Chocolate milk is exempt from the tax, as are alcoholic beverages, yogurt drinks and diet drinks containing artificial sweeteners.

The Newfoundland and Labrador government estimates its tax will bring in roughly $9 million a year. Finance Minister Siobhan Coady told reporters last October that the tax would be the first of its kind in the country. In British Columbia, some sugary drinks are subject to sales tax, after the province ended an exemption last April.

As a lead-up to Newfoundland and Labrador's tax, the government launched a campaign called "Rethink Your Drink" last month. Its posters feature a smiling, blue-coloured beverage assumed to be water. QR codes take viewers to a government website that includes a few lines about the health concerns surrounding sweet drinks.

Carter wonders why sugar itself isn't taxed, noting that people can buy bags of it at the grocery store without any added cost.

He said he's charged more when he buys from suppliers, and then he passes that cost on to consumers. Wholesalers and retailers must register with the province, and wholesalers must remit the tax they collect.

"Everybody is confused," Carter said, adding that he's also paying his staff to figure out what products need price adjustments and to implement them in the store. "It just seems like a money grab."

Tom Cooper, a business professor at Memorial University in St. John's, said Thursday it was clear the province didn't properly consider the tax's effects on businesses, or how it could be implemented more smoothly.

Cooper wrote a report on the tax earlier this year for the Canadian Beverage Association. He said he worries the tax will be one stress too many for small stores operating on thin margins, especially in rural parts of the province.
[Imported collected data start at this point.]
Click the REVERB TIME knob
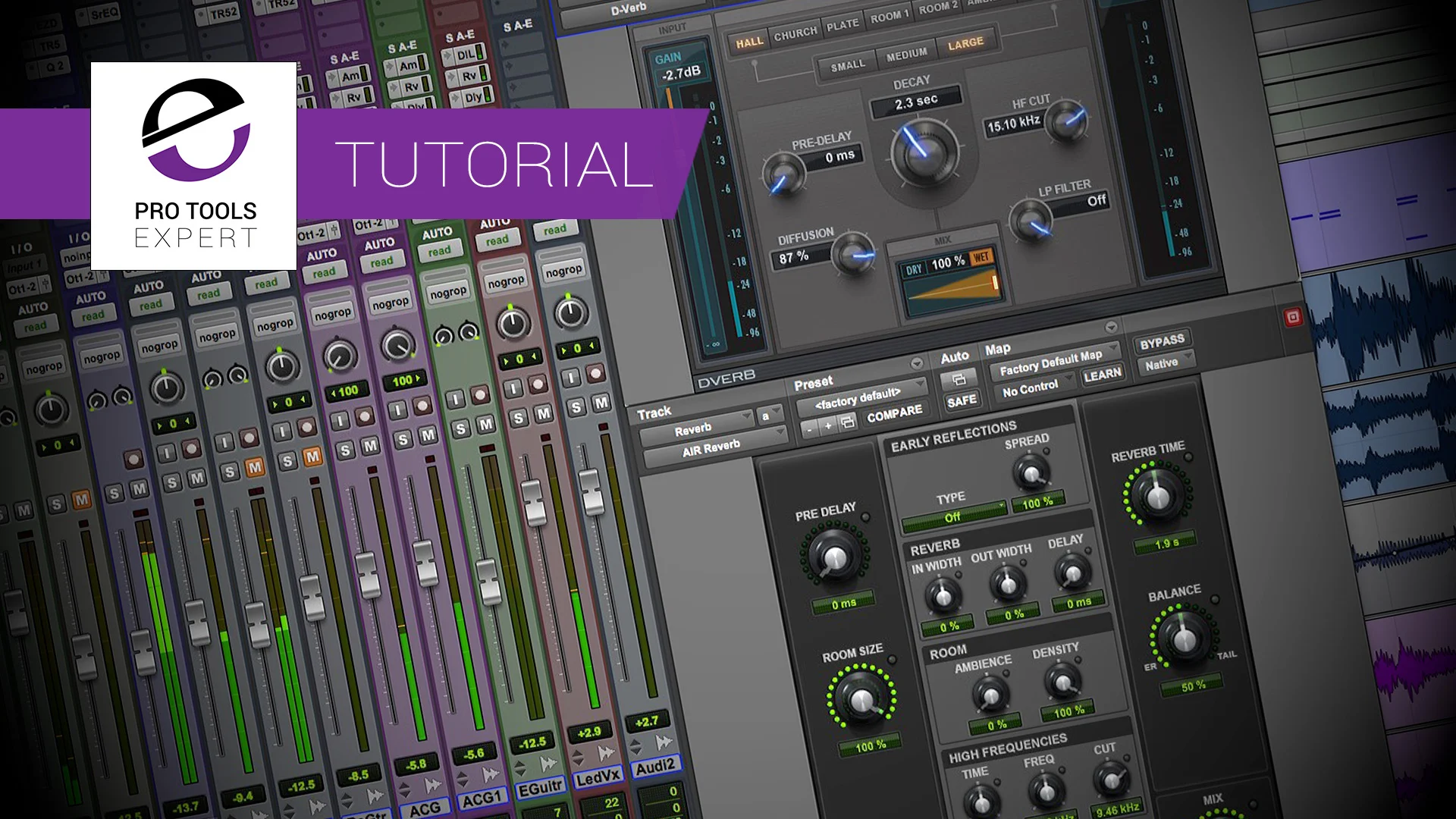This screenshot has height=819, width=1456. point(1156,497)
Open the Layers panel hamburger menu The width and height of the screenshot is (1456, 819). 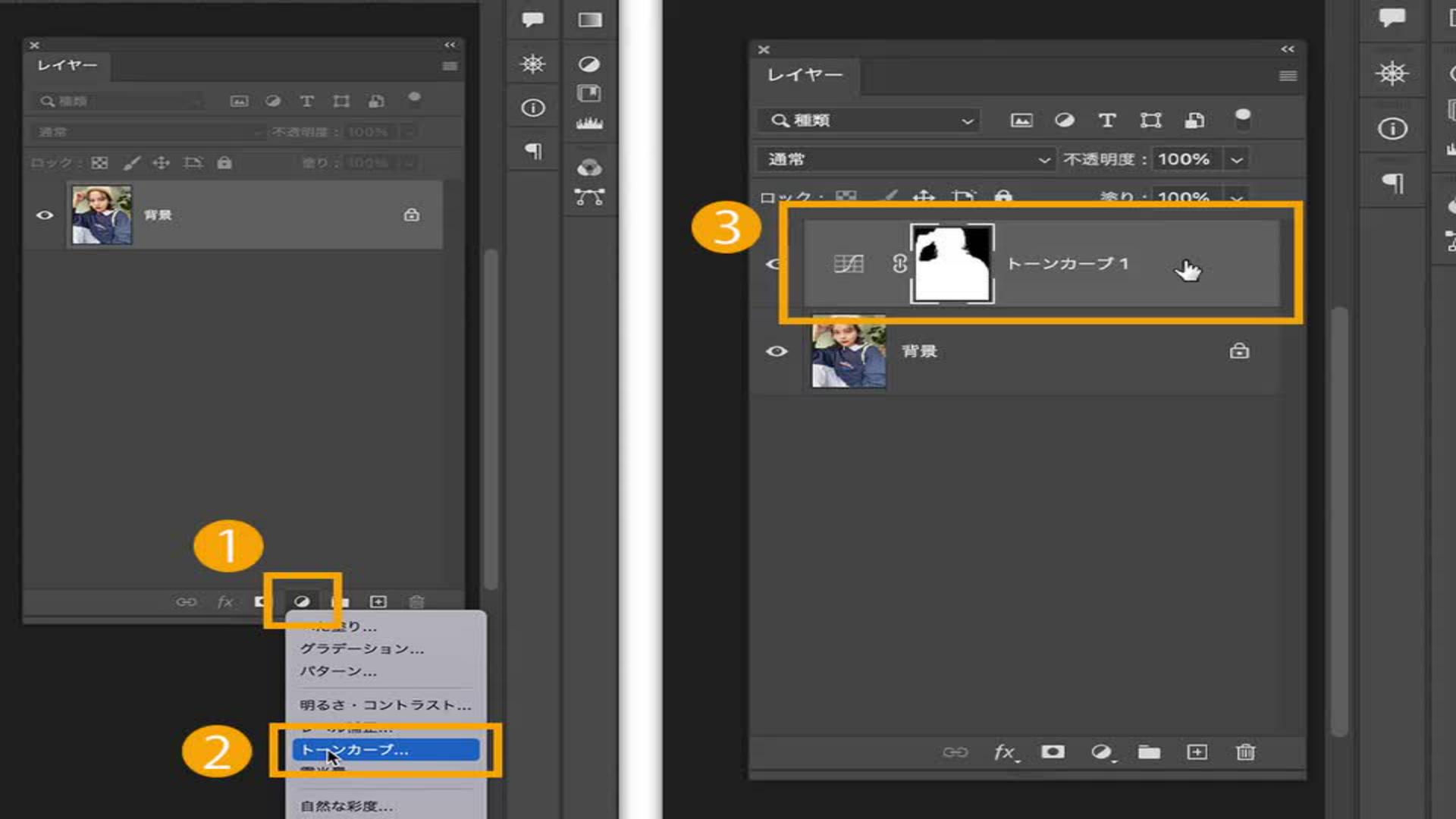(1288, 76)
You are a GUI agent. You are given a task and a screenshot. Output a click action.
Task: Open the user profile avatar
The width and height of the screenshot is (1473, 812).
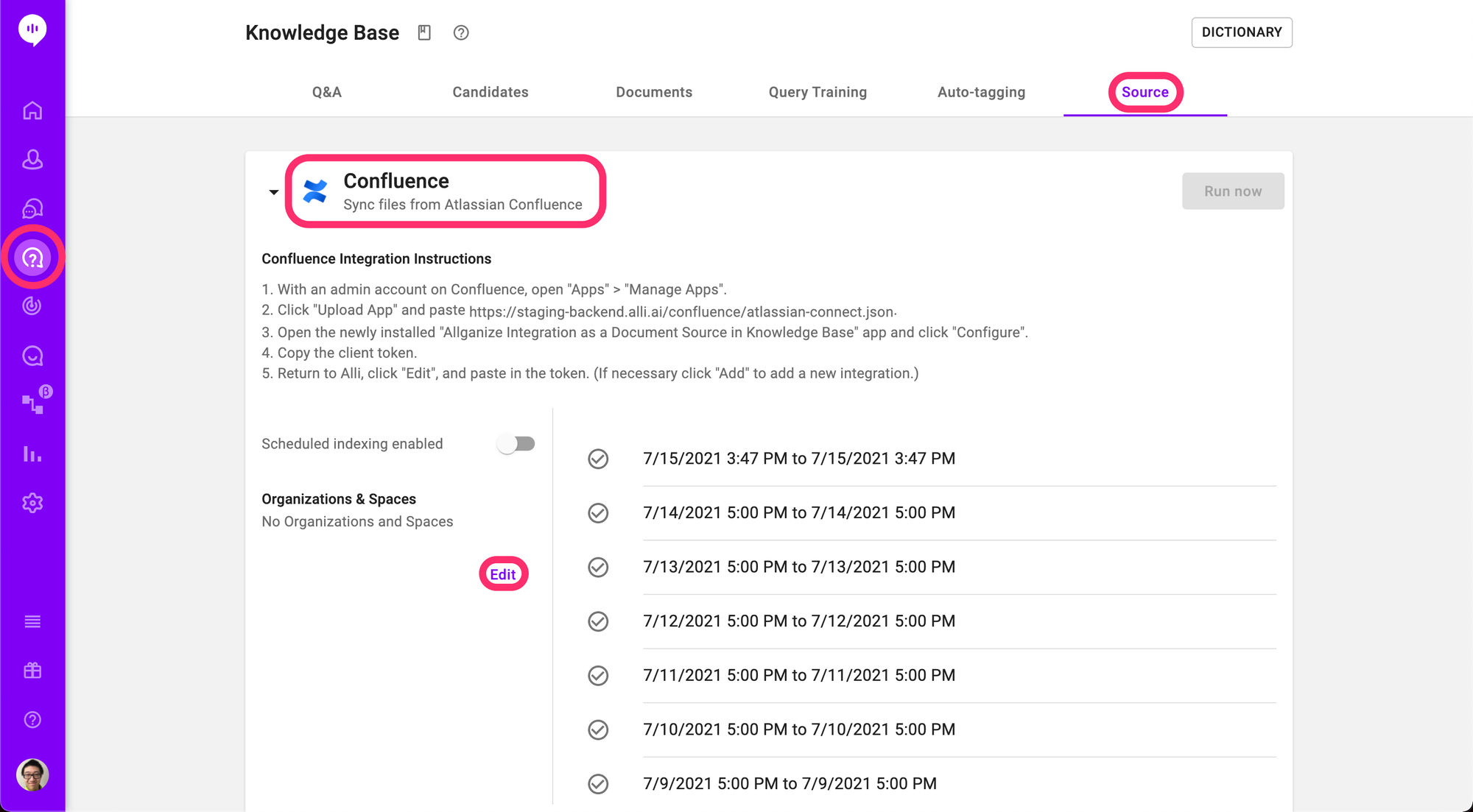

In some areas, he said, those stores are the only local spots for groceries.

If the government's goal is to change people's behaviours, a 20-cents-per-litre tax likely isn't going to work, Cooper added. "You need to have a pretty good education system to go along with changing behaviour," he said, pointing to anti-smoking campaigns that accompanied tax hikes for cigarettes.

The provincial government's "Rethink your Drink" campaign "didn't seem to go very far," he said. 

"Our health outcomes as a province are not just because we drink a lot of Pepsi or Coke," Cooper said. "If you want to effect real, long-term, sustainable change, then think about the real barriers and impediments to positive health outcomes."